Work instructions
The data below holds the lines to copy: everything from the line containing "June 2025 (581, 1114)" to the line containing "August 2026 (586, 859)", both ends included, set down exactly.

Source data

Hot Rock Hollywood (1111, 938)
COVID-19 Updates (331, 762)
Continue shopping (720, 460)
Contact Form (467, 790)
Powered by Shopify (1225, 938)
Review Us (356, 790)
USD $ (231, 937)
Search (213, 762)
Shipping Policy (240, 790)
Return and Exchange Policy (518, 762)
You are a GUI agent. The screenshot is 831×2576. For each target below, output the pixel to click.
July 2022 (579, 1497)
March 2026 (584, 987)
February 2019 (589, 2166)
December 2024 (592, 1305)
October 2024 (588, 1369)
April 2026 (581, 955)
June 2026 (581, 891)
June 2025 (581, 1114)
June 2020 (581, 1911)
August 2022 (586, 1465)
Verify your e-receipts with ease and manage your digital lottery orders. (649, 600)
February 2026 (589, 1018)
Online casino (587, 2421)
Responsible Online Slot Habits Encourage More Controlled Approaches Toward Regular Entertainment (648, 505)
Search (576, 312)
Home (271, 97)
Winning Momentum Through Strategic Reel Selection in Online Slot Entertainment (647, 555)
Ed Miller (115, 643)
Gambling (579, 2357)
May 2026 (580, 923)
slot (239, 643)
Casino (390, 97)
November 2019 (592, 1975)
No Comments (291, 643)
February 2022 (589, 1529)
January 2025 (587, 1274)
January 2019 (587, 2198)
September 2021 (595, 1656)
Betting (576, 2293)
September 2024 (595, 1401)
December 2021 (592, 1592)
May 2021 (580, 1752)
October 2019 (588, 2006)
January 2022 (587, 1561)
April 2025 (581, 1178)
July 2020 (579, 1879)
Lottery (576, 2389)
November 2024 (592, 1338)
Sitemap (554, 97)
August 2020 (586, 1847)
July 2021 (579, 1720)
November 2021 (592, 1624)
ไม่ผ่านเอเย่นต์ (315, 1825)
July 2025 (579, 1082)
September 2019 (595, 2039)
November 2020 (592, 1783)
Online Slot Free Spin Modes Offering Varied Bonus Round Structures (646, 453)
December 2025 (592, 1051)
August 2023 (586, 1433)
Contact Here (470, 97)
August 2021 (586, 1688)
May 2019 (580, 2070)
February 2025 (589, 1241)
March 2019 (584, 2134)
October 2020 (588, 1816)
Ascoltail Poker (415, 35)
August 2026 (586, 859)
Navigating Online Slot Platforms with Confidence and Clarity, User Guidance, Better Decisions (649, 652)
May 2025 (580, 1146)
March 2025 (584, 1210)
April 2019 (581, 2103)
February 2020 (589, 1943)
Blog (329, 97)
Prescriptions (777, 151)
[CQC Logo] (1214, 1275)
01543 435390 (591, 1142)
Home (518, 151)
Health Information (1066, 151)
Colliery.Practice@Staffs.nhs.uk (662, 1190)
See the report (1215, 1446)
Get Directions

Answer to this exercise
June 2025 (581, 1114)
June 2020 (581, 1911)
August 2022 (586, 1465)
Verify your e-receipts with ease and manage your digital lottery orders. (649, 600)
February 2026 (589, 1018)
Online casino (587, 2421)
Responsible Online Slot Habits Encourage More Controlled Approaches Toward Regular Entertainment (648, 505)
Search (576, 312)
Home (271, 97)
Winning Momentum Through Strategic Reel Selection in Online Slot Entertainment (647, 555)
Ed Miller (115, 643)
Gambling (579, 2357)
May 2026 (580, 923)
slot (239, 643)
Casino (390, 97)
November 2019 (592, 1975)
No Comments (291, 643)
February 2022 (589, 1529)
January 2025 (587, 1274)
January 2019 (587, 2198)
September 2021 (595, 1656)
Betting (576, 2293)
September 2024 (595, 1401)
December 2021 (592, 1592)
May 2021 (580, 1752)
October 2019 (588, 2006)
January 2022 (587, 1561)
April 2025 (581, 1178)
July 2020 (579, 1879)
Lottery (576, 2389)
November 2024 (592, 1338)
Sitemap (554, 97)
August 2020 (586, 1847)
July 2021 (579, 1720)
November 2021 (592, 1624)
ไม่ผ่านเอเย่นต์ (315, 1825)
July 2025 (579, 1082)
September 2019 (595, 2039)
November 2020 (592, 1783)
Online Slot Free Spin Modes Offering Varied Bonus Round Structures (646, 453)
December 2025 (592, 1051)
August 2023 (586, 1433)
Contact Here (470, 97)
August 2021 (586, 1688)
May 2019 (580, 2070)
February 2025 (589, 1241)
March 2019 (584, 2134)
October 2020 (588, 1816)
Ascoltail Poker (415, 35)
August 2026 (586, 859)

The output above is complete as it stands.